The sale price of US$7.2 million, Mr Harrison concluded was based on independent valuations, between 39 per cent and 47 per cent below the market price for the properties. The UDC, he argued, didn’t stick out for a better deal because of the intervention into the negotiations by Daryl Vaz, the de facto minister for job creation and economic growth.
By the time Mr Harrison’s report came to public notice, his office had been subsumed into the new Integrity Commission, whose commissioners questioned ‘the validity of certain substantial conclusions” in it. Mr Harrison held fast to his findings, but the commissioners allowed Mr Vaz, and other persons against whom adverse comments were made, to respond to the conclusions, which were appended to the final document for submission to Parliament.
Mr Vaz insisted that the decision on the sale, and the price of the transaction, was entirely the UDC’s, which acted in accordance with government policy, given its ability to take action to facilitate development. That, in this case, included US$500 million in hotel investments in two phases: the creation of several hundred jobs during the property’s construction, and when the hotel was up and running, the payment of millions of dollars in taxes to the Government; and Palace Resorts’ undertaking to spend on Ocho Rios’ physical development.

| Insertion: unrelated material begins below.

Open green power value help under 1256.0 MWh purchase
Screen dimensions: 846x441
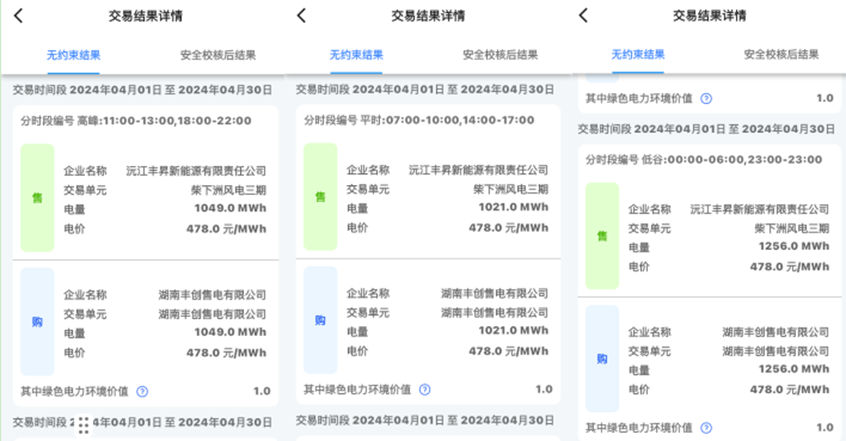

Not surprisingly, at the height of the controversy, there were questions about probity of the deal and calls by the political Opposition, including a call by the leader of the People’s National Party, Peter Phillips, for an audit of the arrangement. However, little to nothing has been in the public domain about the deal for almost a year until Mr Vaz’s disclosure this week that Palace Resorts was ending the agreement, and seeking to retransfer the properties to the UDC. Claiming that the controversy had caused them much discomfort, Palace Resorts said they had to “rethink whether or not Jamaica is a suitable place to make a substantial, or, indeed, any investment”. That is not an easy pill for any country with minimal growth and hungry for investment to swallow.
IN GUESS MODE
It is not clear, however, whether Palace Resorts’ questioning of Jamaica’s suitability as a place to do business means that it also intends to pull up stumps on its existing Jamaican investment and why it took them so long – almost a year – to arrive at the decision. It is, perhaps, purely coincidental that the disclosure coincides with the COVID-19-induced downturn in the global travel and tourism industry.
Palace Resorts may well be justified in feeling peeved and picked on in the furore. That, however, should not weaken Jamaica’s commitment to transparent anti-corruption and good governance mechanisms. Neither should a society be willing to barter principle of accountability for expected economic gains. For, both ideals are not mutually exclusive. Of course, all parties to any arrangement should expect fairness.
Further, Dirk Harrison’s adverse findings were not against Palace Resorts, but of Mr Vaz’s alleged interference. As a private-sector company, Palace Resorts would, rightly, have pursued its own interests, which it says it did, in accordance with the law and best practices. The company believes that a fair deal was struck. The controversy was about whether taxpayers fared as well.